TASK DESCRIPTION: Starting at the line below holding "Delete the selected Rocket layer" and stopping at the line holding "Click the GNOME", print every line exactly, both ends included, and leave the rest out.

□ □ □ □

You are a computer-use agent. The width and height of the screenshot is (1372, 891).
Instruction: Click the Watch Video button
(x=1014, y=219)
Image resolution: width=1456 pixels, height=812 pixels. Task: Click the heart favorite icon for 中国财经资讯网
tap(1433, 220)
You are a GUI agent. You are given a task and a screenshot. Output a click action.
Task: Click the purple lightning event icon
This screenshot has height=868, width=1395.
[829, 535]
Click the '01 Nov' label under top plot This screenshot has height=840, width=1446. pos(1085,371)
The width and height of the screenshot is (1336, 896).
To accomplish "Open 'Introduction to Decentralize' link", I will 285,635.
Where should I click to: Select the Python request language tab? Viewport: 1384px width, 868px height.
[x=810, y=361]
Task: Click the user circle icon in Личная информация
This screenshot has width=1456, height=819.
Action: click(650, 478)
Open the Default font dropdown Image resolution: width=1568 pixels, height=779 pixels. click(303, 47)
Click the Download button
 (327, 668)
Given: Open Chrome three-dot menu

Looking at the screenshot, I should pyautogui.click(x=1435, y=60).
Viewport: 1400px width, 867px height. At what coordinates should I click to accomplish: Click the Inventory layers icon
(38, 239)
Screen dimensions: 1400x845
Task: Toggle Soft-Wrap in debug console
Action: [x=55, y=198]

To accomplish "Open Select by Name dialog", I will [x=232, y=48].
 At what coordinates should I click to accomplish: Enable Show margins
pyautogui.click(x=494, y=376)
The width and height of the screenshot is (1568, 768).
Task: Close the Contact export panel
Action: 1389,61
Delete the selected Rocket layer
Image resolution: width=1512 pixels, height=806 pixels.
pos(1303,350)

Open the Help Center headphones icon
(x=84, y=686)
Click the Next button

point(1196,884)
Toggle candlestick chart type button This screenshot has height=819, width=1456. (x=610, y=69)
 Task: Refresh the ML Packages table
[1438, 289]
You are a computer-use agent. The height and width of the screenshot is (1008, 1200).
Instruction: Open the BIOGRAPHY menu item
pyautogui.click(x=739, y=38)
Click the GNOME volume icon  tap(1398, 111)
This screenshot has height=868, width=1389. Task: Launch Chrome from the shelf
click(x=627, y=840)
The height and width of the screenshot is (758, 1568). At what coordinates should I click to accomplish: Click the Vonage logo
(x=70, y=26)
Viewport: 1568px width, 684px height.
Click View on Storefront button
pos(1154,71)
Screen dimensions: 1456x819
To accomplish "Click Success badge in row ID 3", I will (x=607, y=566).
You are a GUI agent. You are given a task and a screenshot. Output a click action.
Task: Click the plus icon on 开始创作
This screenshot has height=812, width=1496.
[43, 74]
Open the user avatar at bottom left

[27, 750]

□ □ □ □

TASK RESPONSE:
Delete the selected Rocket layer
Image resolution: width=1512 pixels, height=806 pixels.
pos(1303,350)

Open the Help Center headphones icon
(x=84, y=686)
Click the Next button

point(1196,884)
Toggle candlestick chart type button This screenshot has height=819, width=1456. (x=610, y=69)
 Task: Refresh the ML Packages table
[1438, 289]
You are a computer-use agent. The height and width of the screenshot is (1008, 1200).
Instruction: Open the BIOGRAPHY menu item
pyautogui.click(x=739, y=38)
Click the GNOME volume icon  tap(1398, 111)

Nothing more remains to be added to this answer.